Exercise details ▸ Restate word for word all of the lines below, with each image left out.

Dataset excerpts:
┌──

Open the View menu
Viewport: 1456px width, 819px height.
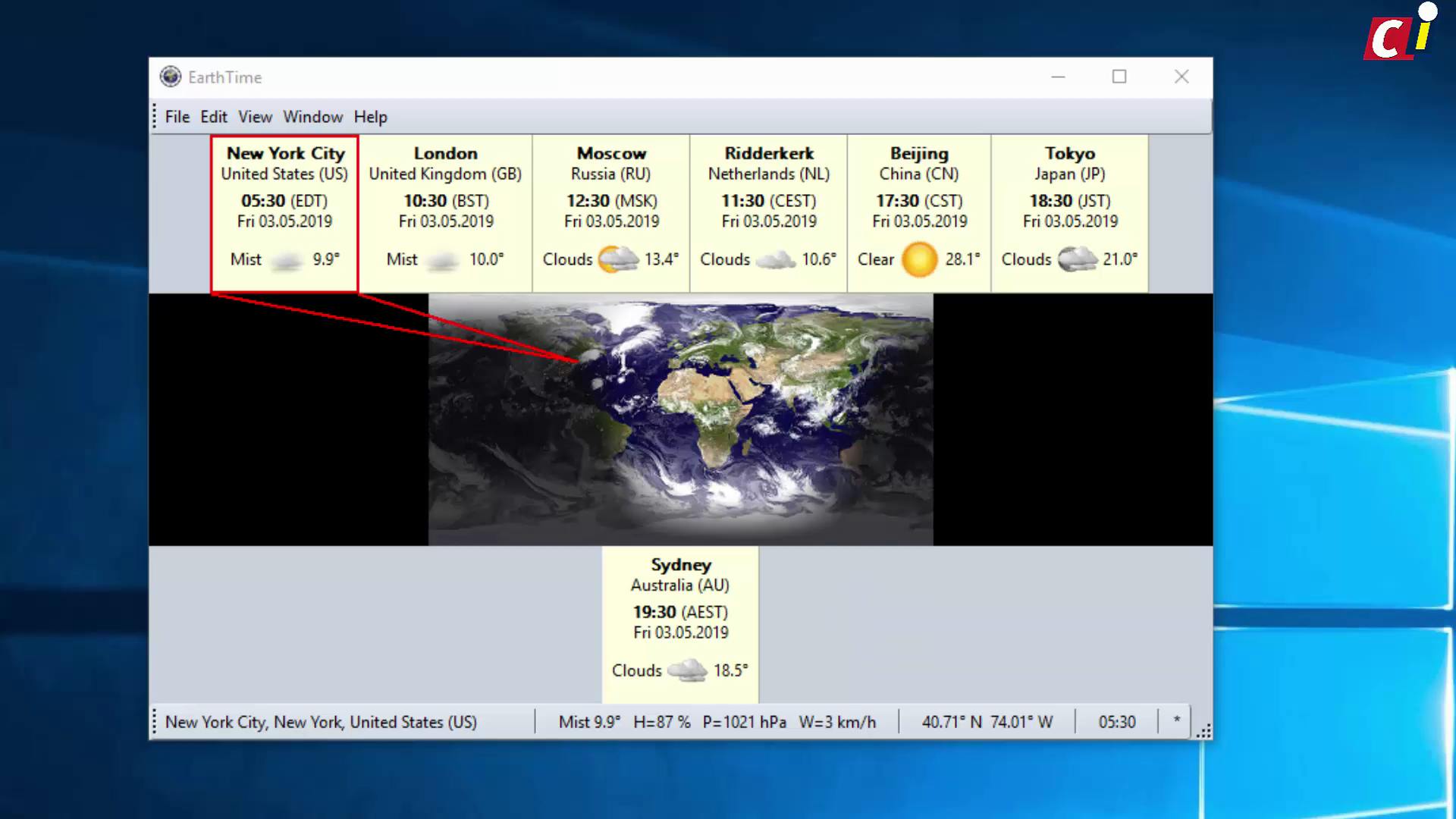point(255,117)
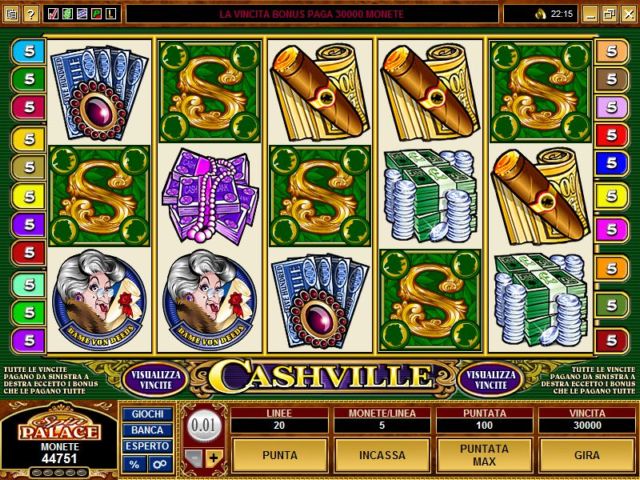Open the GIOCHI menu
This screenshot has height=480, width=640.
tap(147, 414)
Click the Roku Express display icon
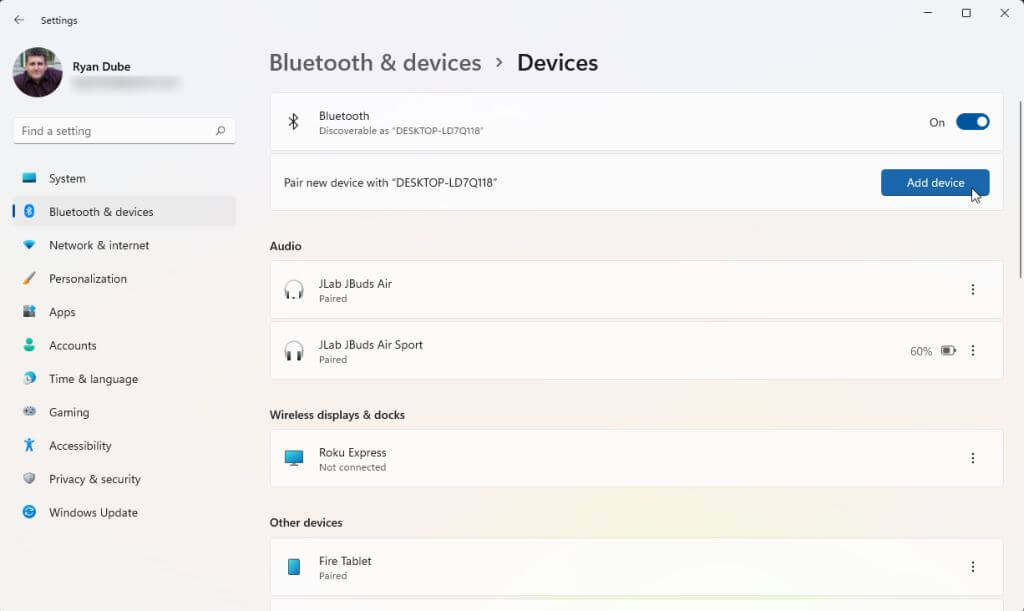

└──

Final answer ▸
Open the View menu
Viewport: 1456px width, 819px height.
point(255,117)
Open the GIOCHI menu
This screenshot has height=480, width=640.
tap(147, 414)
Click the Roku Express display icon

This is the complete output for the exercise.